Шумно восхищаясь лежавшей у подножия дерева со срезанной от удара вершиной грудой металла – всем, что осталось от разбитого польского самолета, пассажиры шутливо подзадоривали Вайса, советуя ему попытаться вступить в воздушные силы рейха, чтобы стать знаменитым асом. И Вайс, сконфуженно улыбаясь, говорил, что он считает высшей честью для себя закреплять на земле победы славных асов, но не смеет даже и мечтать о крыльях, которых достойны только лучшие сыны рейха. И, разговаривая так с пассажирами, он в то же время лихорадочно решал, как ему поступить. Да, все, что он увидел и запомнил, лежит в запретной для него зоне, но он сделал открытие, которое потрясло его, и это открытие сейчас важнее всего на свете. Накладывая на незримую карту отдельные возводимые немцами в Польше сооружения, мимо которых они ехали, он вдруг отчетливо понял их грозную нацеленность на страну, от которой все больше и больше удалялся. Все в нем кричало о страшной опасности, нависшей над его родиной. Смятение овладело им.

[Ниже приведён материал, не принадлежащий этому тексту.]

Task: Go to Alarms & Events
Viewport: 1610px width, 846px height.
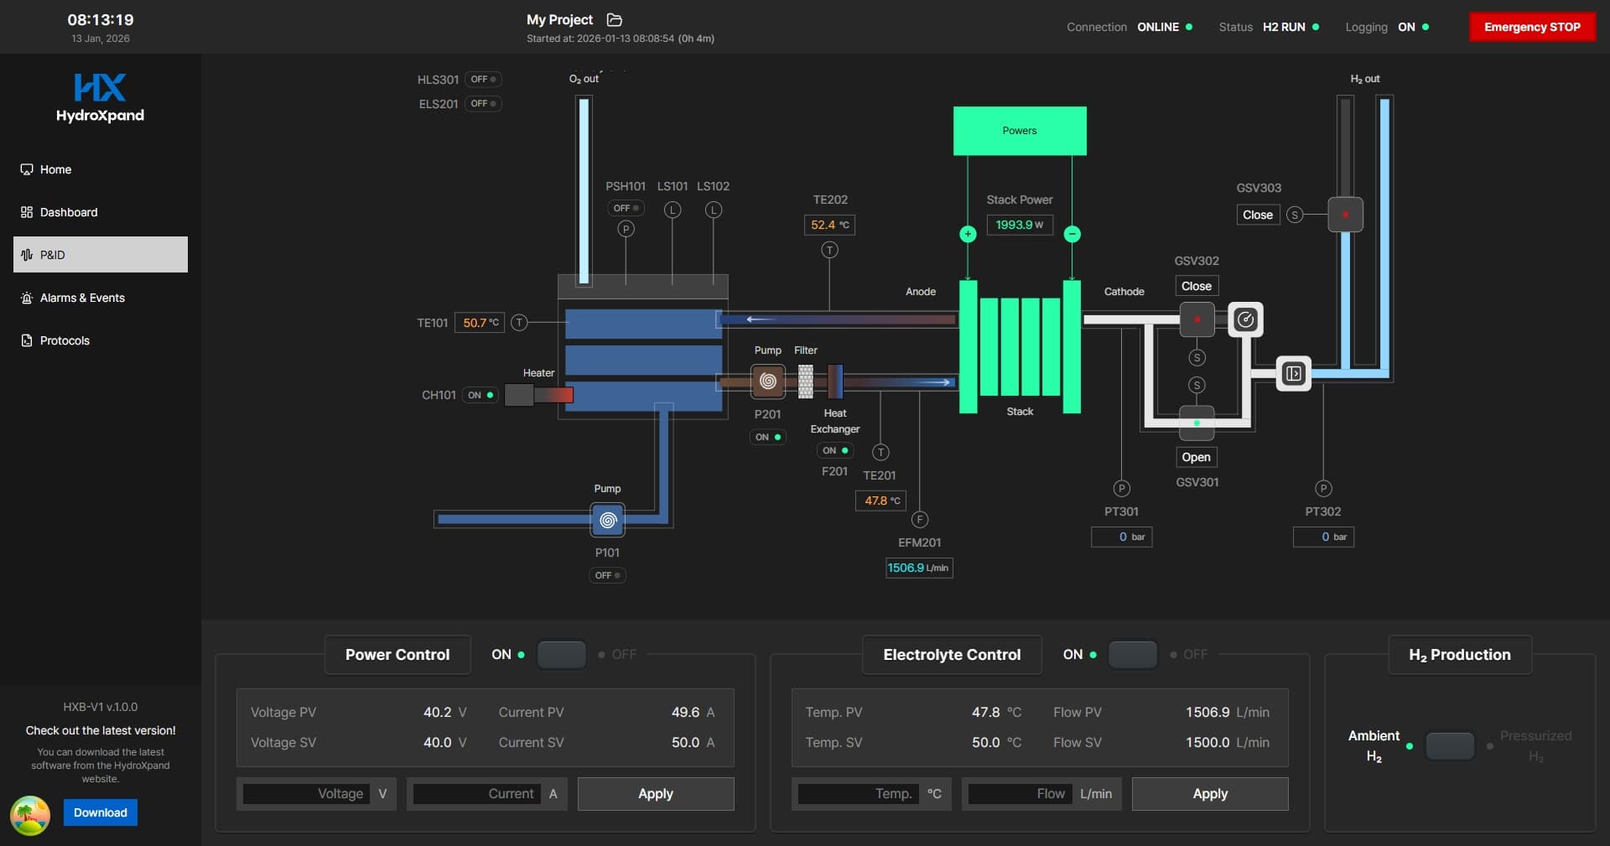Action: point(82,298)
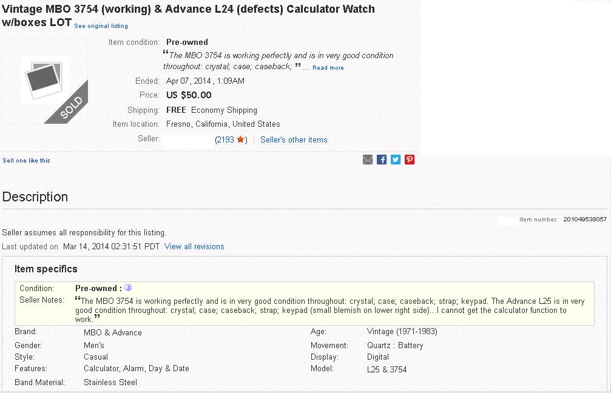Click the sold item placeholder photo

pyautogui.click(x=45, y=81)
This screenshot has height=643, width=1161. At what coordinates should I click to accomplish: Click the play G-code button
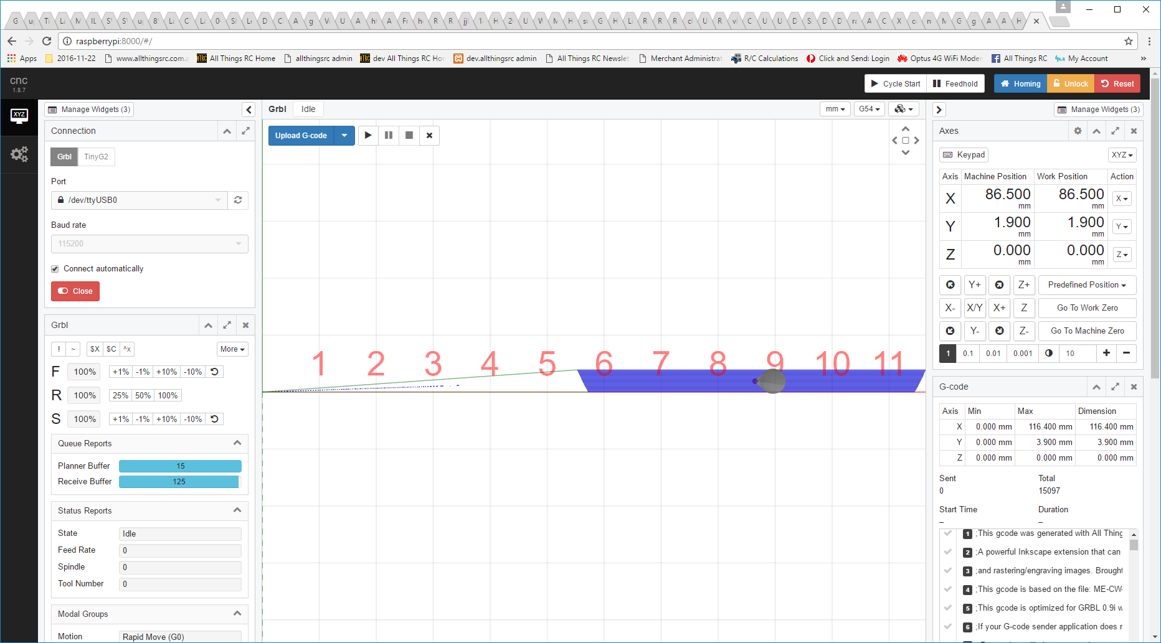tap(368, 135)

И если все возможные обстоятельства, при которых человек может утратить власть над собой, включая пытки и угрозу казни, были обсуждены с наставниками и тщательное самонаблюдение дало ему твердую уверенность, что любую опасность он встретит с достоинством, не утратив воли, самоконтроля и решимости, то это испытание оказалось выше его сил, он чувствовал это.
А поезд все шел и шел, и колеса все так же ритмично постукивали по шпалам. Вот он замедлил ход, остановился. Небольшая станция. К перрону подъехал грузовик с солдатами. Из него сбросили на землю два каких-то тяжелых, мокрых мешка, но тут же Иоганн с ужасом увидел, что это не мешки, а люди. Два окровавленных человека со связанными на спине руками медленно поднялись и теперь стояли, опираясь друг о друга, чтобы не упасть, смотрели запухшими глазами на уставившихся на них пассажиров. На шее у них на белых чистеньких веревках висели одинаковые таблички: «Польский шпион». Надписи были сделаны мастерски: каллиграфическим староготическим немецким шрифтом по-немецки и ясными, разборчивыми буквами по-польски.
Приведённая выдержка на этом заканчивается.